The SEEDS goals include providing sustainable funding to train teachers to use the peace curriculum in their classrooms, support for the AMO Education Secretary and continuing support for improving Quaker schools in Kenya.

In 2011, the yield was low due to a rainy harvest. However, the next year the harvest was very good and 30% of the loans were repaid. The project stalled in 2013 for lack of available land, but a lease to farm more land in 2014 may soon be signed.
Thank you for your prayer and support for SEEDS and the peace curriculum. Please continue to pray for:

1. A successful growing season and abundant harvest of seed maize this year.

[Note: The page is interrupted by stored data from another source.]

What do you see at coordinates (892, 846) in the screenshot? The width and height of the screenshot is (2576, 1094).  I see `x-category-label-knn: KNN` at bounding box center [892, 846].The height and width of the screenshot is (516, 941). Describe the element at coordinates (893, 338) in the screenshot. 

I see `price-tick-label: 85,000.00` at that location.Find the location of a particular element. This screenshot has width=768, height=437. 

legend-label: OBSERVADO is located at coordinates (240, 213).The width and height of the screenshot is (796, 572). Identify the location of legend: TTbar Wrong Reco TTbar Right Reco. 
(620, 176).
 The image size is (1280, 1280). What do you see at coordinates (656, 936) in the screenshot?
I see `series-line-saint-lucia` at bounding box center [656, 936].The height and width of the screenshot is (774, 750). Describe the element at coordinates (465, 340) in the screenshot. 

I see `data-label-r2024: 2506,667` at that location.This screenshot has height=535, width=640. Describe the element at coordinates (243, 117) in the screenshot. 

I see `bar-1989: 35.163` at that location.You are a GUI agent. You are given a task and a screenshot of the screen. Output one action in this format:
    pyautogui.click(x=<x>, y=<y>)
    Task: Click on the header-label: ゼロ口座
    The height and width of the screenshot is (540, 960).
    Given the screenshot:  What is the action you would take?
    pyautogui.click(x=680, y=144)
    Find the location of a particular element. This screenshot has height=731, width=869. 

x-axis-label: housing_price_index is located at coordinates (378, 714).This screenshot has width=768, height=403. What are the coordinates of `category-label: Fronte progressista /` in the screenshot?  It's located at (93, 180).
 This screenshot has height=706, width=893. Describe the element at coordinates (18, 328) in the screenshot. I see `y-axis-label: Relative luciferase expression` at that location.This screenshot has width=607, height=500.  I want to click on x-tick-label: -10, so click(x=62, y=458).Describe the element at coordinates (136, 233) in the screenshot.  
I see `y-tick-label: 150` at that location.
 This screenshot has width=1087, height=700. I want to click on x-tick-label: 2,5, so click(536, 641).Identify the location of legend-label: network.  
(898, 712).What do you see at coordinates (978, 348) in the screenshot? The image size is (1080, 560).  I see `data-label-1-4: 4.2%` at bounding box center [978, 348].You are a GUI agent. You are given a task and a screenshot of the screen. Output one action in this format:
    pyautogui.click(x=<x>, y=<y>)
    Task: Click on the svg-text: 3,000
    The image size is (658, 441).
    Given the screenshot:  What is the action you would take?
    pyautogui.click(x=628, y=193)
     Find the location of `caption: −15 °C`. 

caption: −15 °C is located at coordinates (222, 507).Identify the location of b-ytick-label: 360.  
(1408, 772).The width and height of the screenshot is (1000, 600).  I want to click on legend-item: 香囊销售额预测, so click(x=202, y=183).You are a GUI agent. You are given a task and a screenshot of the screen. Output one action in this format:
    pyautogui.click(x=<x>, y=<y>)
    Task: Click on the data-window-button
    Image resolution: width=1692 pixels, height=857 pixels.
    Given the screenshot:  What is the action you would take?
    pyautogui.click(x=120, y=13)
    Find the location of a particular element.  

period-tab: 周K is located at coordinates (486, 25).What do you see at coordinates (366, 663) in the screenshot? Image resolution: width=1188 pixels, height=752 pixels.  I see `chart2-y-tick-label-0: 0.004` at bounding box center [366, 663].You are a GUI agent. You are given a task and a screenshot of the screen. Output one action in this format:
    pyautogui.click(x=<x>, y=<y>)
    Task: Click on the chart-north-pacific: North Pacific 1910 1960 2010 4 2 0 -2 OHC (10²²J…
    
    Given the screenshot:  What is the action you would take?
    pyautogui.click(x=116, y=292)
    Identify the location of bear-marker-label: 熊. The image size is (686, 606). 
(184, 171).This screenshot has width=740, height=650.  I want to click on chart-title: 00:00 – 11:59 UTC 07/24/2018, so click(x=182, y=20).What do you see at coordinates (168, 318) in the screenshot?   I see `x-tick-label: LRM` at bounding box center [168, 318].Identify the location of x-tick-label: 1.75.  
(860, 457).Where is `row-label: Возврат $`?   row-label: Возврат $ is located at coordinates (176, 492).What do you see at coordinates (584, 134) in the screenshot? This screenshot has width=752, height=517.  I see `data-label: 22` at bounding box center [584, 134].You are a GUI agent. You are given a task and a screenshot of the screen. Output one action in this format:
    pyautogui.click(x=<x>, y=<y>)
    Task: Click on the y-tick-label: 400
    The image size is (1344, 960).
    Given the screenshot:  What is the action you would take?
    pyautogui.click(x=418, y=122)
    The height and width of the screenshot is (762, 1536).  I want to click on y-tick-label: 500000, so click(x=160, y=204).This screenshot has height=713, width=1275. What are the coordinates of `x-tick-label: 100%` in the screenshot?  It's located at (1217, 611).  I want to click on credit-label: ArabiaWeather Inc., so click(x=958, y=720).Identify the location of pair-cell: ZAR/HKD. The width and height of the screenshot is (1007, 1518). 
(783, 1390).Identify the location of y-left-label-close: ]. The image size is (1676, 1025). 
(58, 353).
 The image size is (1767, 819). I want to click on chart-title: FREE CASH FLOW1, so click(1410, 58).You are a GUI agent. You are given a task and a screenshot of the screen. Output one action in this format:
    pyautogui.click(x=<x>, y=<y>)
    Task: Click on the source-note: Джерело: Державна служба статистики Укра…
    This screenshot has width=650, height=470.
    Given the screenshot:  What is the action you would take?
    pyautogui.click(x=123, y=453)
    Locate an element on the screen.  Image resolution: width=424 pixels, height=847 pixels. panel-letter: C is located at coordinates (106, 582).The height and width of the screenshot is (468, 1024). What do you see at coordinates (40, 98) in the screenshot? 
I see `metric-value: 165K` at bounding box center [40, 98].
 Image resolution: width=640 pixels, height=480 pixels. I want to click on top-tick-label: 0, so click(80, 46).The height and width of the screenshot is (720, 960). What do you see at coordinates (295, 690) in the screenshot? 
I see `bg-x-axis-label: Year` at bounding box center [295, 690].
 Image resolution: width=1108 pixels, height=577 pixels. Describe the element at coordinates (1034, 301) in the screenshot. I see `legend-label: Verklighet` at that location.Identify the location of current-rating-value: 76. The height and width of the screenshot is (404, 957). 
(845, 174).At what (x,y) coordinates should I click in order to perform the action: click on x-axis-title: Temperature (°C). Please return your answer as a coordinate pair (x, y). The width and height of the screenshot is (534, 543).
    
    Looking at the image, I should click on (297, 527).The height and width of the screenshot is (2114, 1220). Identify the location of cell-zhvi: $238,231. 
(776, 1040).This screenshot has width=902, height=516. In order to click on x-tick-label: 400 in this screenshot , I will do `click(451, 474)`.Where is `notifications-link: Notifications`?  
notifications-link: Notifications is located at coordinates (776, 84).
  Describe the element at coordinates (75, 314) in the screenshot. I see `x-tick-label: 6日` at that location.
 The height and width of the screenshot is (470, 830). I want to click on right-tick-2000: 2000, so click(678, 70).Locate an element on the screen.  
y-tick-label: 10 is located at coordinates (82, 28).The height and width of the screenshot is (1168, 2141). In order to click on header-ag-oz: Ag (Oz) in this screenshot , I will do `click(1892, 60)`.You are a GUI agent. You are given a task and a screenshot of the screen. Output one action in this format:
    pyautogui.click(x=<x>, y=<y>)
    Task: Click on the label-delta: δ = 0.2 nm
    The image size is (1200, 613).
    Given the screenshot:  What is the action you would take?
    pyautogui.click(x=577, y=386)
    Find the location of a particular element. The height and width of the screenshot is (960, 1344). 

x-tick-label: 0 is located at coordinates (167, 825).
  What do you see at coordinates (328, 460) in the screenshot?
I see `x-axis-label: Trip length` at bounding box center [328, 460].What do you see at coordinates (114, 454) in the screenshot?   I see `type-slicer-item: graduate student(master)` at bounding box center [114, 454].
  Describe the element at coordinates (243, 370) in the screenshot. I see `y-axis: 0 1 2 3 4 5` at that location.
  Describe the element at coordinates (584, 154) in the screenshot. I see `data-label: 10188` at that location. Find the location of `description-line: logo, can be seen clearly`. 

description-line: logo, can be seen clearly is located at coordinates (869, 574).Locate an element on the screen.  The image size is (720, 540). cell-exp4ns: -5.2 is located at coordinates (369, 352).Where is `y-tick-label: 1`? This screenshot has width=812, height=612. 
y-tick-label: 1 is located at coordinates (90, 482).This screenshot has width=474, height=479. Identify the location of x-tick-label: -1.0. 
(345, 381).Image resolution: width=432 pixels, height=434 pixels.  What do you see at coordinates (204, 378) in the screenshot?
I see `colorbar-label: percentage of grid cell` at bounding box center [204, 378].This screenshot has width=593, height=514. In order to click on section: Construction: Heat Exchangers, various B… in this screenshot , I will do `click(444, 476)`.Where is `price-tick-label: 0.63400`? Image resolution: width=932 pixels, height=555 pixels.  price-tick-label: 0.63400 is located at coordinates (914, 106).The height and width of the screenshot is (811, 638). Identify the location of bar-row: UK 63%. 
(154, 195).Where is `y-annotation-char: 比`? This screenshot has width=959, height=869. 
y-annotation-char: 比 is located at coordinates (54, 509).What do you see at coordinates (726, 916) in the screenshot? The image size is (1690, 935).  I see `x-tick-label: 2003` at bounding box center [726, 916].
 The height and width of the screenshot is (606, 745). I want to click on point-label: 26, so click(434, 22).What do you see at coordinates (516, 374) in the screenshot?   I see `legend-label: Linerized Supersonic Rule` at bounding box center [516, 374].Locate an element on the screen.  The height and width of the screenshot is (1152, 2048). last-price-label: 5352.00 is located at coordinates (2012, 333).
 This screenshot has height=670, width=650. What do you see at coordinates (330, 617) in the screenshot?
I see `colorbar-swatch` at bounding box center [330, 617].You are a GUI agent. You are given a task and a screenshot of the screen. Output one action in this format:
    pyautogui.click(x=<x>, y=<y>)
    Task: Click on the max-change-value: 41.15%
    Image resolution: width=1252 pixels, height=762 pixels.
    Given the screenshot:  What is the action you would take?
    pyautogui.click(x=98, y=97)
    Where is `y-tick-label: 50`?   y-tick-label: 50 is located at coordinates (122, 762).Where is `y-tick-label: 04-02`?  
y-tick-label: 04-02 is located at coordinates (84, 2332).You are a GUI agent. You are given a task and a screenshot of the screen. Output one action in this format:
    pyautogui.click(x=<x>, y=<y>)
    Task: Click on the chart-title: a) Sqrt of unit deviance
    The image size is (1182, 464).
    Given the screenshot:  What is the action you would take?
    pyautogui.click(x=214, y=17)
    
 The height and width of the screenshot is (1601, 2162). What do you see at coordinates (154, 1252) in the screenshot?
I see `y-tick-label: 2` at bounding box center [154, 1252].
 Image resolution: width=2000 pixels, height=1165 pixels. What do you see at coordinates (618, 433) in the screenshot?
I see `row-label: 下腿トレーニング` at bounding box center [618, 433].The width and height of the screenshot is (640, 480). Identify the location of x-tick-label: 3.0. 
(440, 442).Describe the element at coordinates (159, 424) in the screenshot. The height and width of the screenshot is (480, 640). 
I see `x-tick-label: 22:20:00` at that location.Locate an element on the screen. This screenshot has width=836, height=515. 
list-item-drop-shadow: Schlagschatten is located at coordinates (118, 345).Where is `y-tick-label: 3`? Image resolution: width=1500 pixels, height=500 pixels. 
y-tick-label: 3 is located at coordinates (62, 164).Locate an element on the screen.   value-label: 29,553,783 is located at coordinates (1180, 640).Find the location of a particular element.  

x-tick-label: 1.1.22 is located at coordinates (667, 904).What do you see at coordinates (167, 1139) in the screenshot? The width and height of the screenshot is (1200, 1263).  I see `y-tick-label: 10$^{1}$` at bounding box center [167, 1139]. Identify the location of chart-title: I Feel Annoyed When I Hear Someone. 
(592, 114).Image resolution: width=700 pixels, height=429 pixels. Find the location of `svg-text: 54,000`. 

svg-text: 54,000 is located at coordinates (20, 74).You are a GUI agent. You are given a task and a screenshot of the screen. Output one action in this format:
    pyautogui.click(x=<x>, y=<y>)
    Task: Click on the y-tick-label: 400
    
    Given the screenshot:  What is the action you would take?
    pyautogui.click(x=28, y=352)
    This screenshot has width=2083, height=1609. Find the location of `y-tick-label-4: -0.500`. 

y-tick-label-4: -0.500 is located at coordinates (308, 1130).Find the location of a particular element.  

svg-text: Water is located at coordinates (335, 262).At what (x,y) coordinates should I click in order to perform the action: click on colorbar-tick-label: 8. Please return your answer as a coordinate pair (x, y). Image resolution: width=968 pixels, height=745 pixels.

2. Francis Makete as he oversees the farm for SEEDS.
3. Moses Kahoya and John Muhanji as they provide additional management support for SEEDS.
4. Good land for growing seed maize that would be available to lease for many years.
5. Wisdom for the FUM Trustees and SEEDS board as they plan for the organizational structure when the loans are repaid.
6. Effective use of the peace curriculum that is implemented in over one-half of the Friends secondary schools.
7. Approval and implementation of the peace curriculum in more than 1,200 Friends primary schools.